Christmas is a hugely difficult time of year for people with eating disorders, due to increased pressure around food and sharing meals. It’s tough for people who struggle with disordered patterns of eating that don’t meet the criteria of major EDs like anorexia, bulimia or binge eating disorder. It may also be tricky for those whose bodies have changed over the course of a year filled with uncertainty and loss. 

Whatever your Christmas plans are during this time of strain and isolation, remember that you don’t deserve to be shamed for any changes your body may have undergone. 

“Before you buy into toxic diet culture this coming January, remember that fatphobia is not only rooted in racism, but inextricably linked to ableism and class politics.”

If someone you know has gained weight over the past year, it’s definitely not a good idea to comment on it. Their body is their business, not yours. You’re not doing them any favours by pointing out the change. Don’t make the mistake of thinking that you’re doing it for “their own good” or with their health in mind.

People can be unhealthy at any weight, and I should know. I was diagnosed with osteopenia, the step before incurable osteoporosis, in my spine when I was dangerously underweight. I had no energy, my hair and nails were damaged and I had wasted muscles in my arms. Thinness does not equal health. 

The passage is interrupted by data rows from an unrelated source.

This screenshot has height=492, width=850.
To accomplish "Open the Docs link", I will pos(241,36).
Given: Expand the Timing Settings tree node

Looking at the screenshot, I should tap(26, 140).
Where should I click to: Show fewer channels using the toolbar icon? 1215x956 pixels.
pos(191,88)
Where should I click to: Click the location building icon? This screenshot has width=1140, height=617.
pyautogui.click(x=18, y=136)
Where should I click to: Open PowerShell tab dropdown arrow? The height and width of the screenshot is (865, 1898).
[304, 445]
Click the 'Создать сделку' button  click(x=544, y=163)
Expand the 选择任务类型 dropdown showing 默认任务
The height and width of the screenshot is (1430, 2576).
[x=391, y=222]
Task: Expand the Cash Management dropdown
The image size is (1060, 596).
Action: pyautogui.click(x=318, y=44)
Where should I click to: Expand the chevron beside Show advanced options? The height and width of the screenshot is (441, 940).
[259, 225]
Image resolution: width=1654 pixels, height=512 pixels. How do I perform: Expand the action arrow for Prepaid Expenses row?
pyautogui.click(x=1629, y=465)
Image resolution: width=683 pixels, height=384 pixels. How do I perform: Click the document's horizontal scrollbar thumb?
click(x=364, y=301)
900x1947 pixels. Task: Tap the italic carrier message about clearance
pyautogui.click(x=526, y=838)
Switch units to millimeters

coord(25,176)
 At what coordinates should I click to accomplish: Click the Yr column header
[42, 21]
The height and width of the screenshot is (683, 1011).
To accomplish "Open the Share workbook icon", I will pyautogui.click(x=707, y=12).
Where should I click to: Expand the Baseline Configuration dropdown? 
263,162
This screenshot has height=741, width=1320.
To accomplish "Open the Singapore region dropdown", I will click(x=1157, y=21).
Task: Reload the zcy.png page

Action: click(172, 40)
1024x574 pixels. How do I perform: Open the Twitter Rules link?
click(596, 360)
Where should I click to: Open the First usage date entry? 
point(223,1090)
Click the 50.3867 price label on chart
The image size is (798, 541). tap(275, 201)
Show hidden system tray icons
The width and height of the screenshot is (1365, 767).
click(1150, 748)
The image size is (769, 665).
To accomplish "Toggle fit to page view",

Fatphobia, a form of bigotry that equates fatness with ugliness, lack of self-control, immorality and poor health, has deep roots in anti-Black racism and white supremacy. This goes back to when racist pseudoscience was in vogue.

People of colour are still routinely shamed and discriminated against for their weight, in the medical community and in wider society. This ties into how POC have been blamed for their greater vulnerability to Covid-19, when racism and racial inequality are the risk factor for the disease.

So before you buy into toxic diet culture this coming January, remember that fatphobia is not only rooted in racism, but inextricably linked to ableism and class politics.

When people’s routines, all over the world, are thrown out of kilter due to the impact of a global pandemic, it’s likely that many people’s weight will have changed. Don’t comment on someone’s weight, whatever the situation, but particularly don’t shame them in the midst of a pandemic.

And as for me, I might not be as slim as I once was, but I’m still here and still fighting to see myself as more than my size. 

Harriet Williamson is a writer, artist and activist, based in London.